Kızlar beşer ila yedişer gruplar halinde bir katibe kalfanın emrine verilirdi. Yirmili yaşlarına geldiklerinde bilgili, kültürlü, edepli birer saray hanımı oluverirlerdi. Bu süreç içerisinde saray düzeni ve ahlakı, musiki ve hat, alafranga tarzı piyano, resim ve ecnebi diller öğrenirlerdi. Bunlardan sonra saraydan ayrılmak istemeyenlere hünerlerine göre vazifeler verilir ve uzun yıllar hizmetine devam ederlerdi....İşte normal bir kalfanın sarayda sürdüğü güzel ve rahat hayat bundan ibaretti. Ne yazık ki bu güzel hayatı lekelemek isteyen pek çok kişi olmuştur. Bilhassa Avrupa haremi kötülemiştir. bu pek hazin bir hadisedir, zira sarayı ziyaret eden pek çok kraliçe, prenses, ecnebi sefireleri harem hayatını kendi gözleri ile görmüş, tanımıştır. Yine de-maalesef -suçlamaların sonu gelmiyor."(4)

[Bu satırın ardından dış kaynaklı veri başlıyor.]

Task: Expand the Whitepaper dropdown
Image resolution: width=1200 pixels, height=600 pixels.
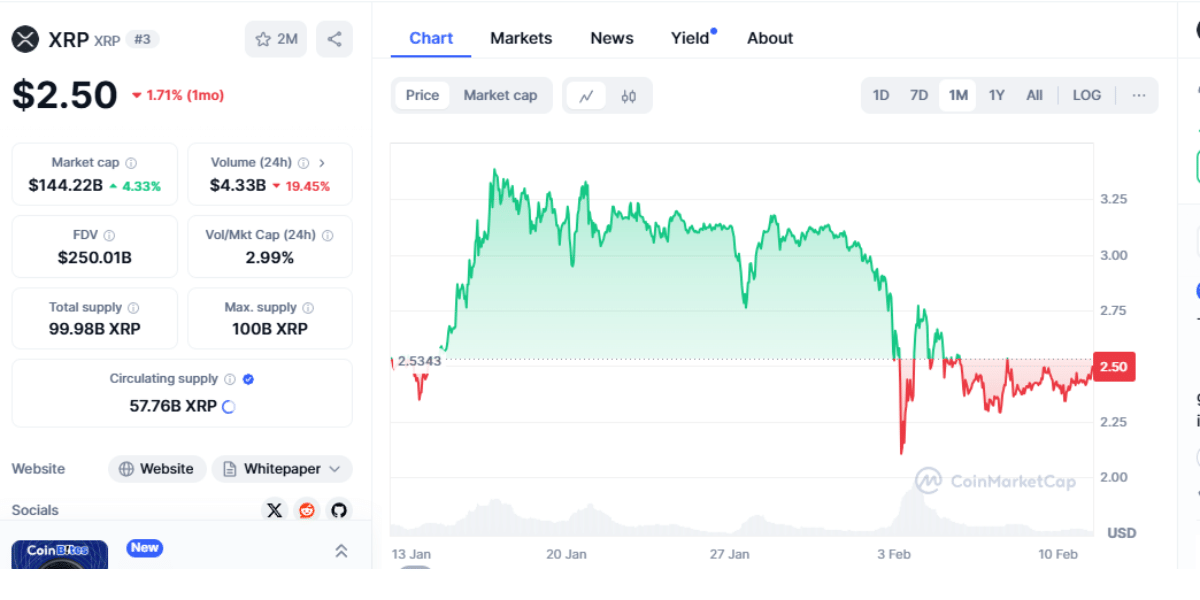Action: pyautogui.click(x=335, y=469)
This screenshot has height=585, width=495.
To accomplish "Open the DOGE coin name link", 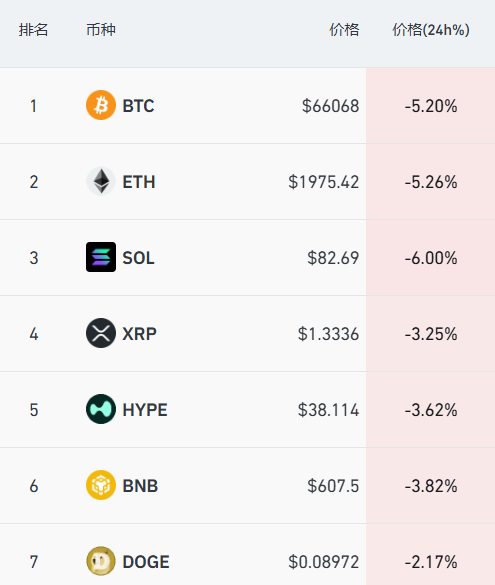I will [146, 562].
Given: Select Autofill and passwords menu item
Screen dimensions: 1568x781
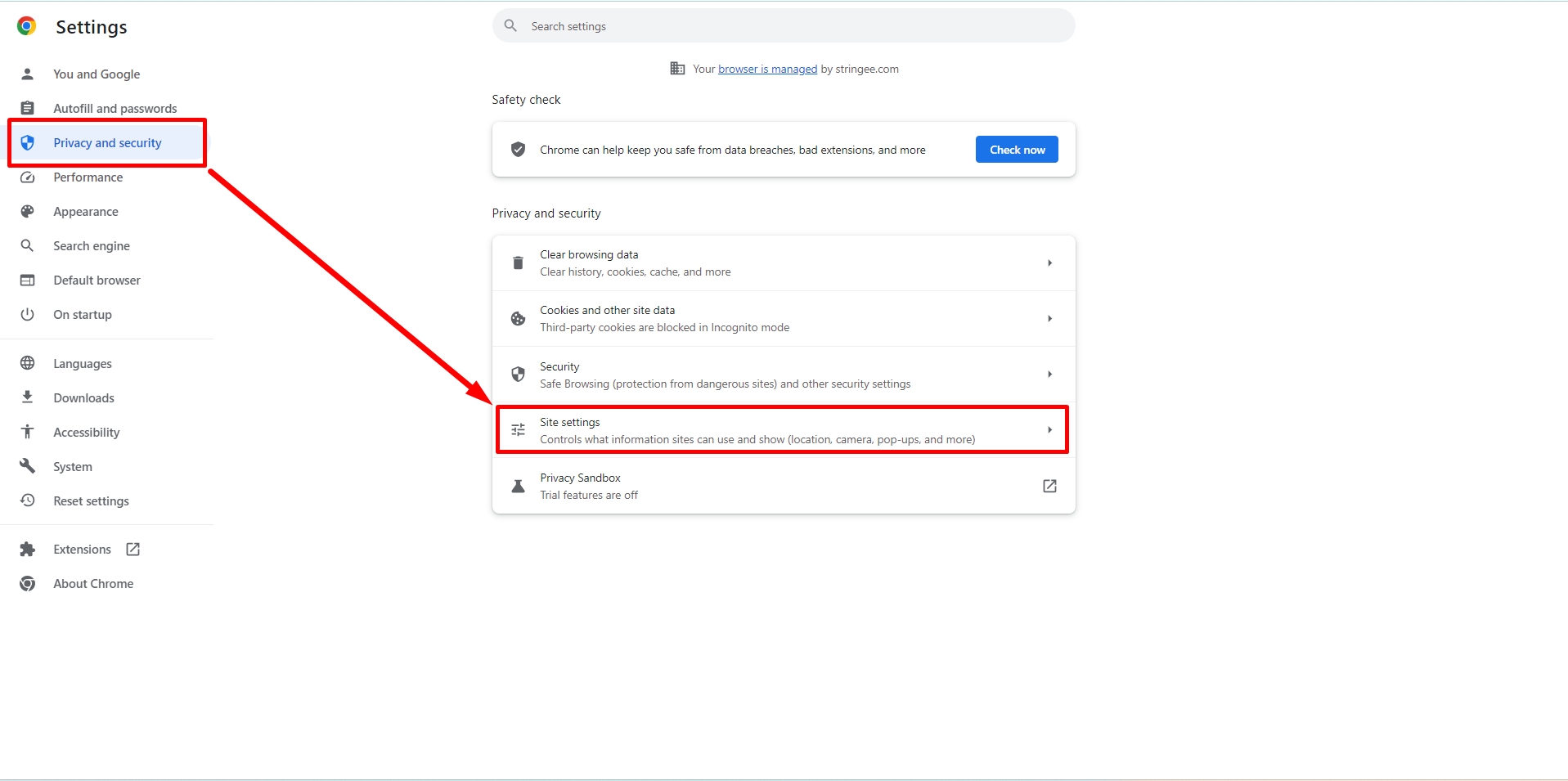Looking at the screenshot, I should pyautogui.click(x=115, y=109).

İşte, harem hayatının tam da içinden, bizzat tanık olmuş Leyla Hanım'ın hatıratından bilgiler sunmaya çalıştım. Bu konu için Prof. Dr. İlber Ortaylı da şöyle bir yorum yapmıştı:

" Harem, devlet hayatının en kritik noktasının geçtiği yerdir. Harem, Osmanlı cemiyetine kadın yetiştirmiştir. Oradan çıkan kızların çok azı padişahın karısı olmuşlardır. Çoğu orta sınıf İstanbul memurlarının eşleri olmuşlardır. Saray kültürü kendine özgü bir kültürdür. O haremi, bugün Türk araştırmacılar ön planda götüremiyorlar."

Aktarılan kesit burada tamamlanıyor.